COLUMBUS (WCMH) — If you use your health insurance when picking up prescriptions you might be paying too much for your medication, and the pharmacist can’t even tell you it is happening.

That’s because Pharmacy Benefit Managers, a middleman between pharmacies, insurance companies and pharmaceutical companies has placed gag orders into the contracts they have with pharmacists.

Pharmacists claim to have been threatened with a loss of contracts if they break the PBM gag order.

Here’s basically how it works according to State Representatives Scott Lipps and Thomas West: Chlorthalidone, which is commonly used to treat high blood pressure, costs $72.05 if it is purchased without using insurance. However, if insurance is used one the PBM negotiated price is $92.36; this results in a customer overcharged of about $20.

According to the lawmakers, none of money that is overcharged goes to the pharmacist. That’s because after the customer pays the $92.36 the PBM takes $47.62 as its cut in a clawback from the pharmacy and leaves $44.74 that becomes the pharmacy’s net payment.

Because the medication’s regular cash cost is $72.05, the pharmacy effectively lost more than $27 on the transaction. That $27 plus the $20 overcharged to the customer means the PBM pocketed $47.62 at their expense.

Another example the lawmakers shared was this: a drug commonly used for the prevention and/or treatment of heart or chest pain, and for the treatment of high blood pressure has a Regular Cash price of $11.45, but when customers use their insurance they are instead charged $29.17 resulting in an overcharge of $17.72.

The PBM then takes a $27.99 clawback on the transaction, leaving the pharmacy with $1.18 and a loss of $10.27 they would have had if the customer did not use their insurance in the first place.

To be clear, this does not happen on with every prescription.

According to Antonio Ciaccia with the Ohio Pharmacists Association, a recent study conducted by the Journal of American Medical Association of 9.5 million prescriptions found roughly 23% of them resulted in the customer being overcharged in this way, or nearly 1 in 5 prescriptions.

“As a consumer, we are very much powerless in this entire transaction,” said Ciaccia.

Lipps and West hope to remedy that with their legislation which would remove the gag orders and clawbacks.

The bill is one of several that are looking into PBM practices here in Ohio.

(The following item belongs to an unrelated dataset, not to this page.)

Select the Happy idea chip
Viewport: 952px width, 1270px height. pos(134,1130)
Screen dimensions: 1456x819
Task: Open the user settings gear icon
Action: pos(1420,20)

It is expected to continue to get hearings as the other bills progress, however, there is a limited amount of time left in this general assembly and if the bills do not complete their legislation journey by the end of December they will have to be re-submitted in the next one and start the process all over again.

In the meantime, we are all left wondering if we are paying the best price for our medication or if we’re getting ripped off.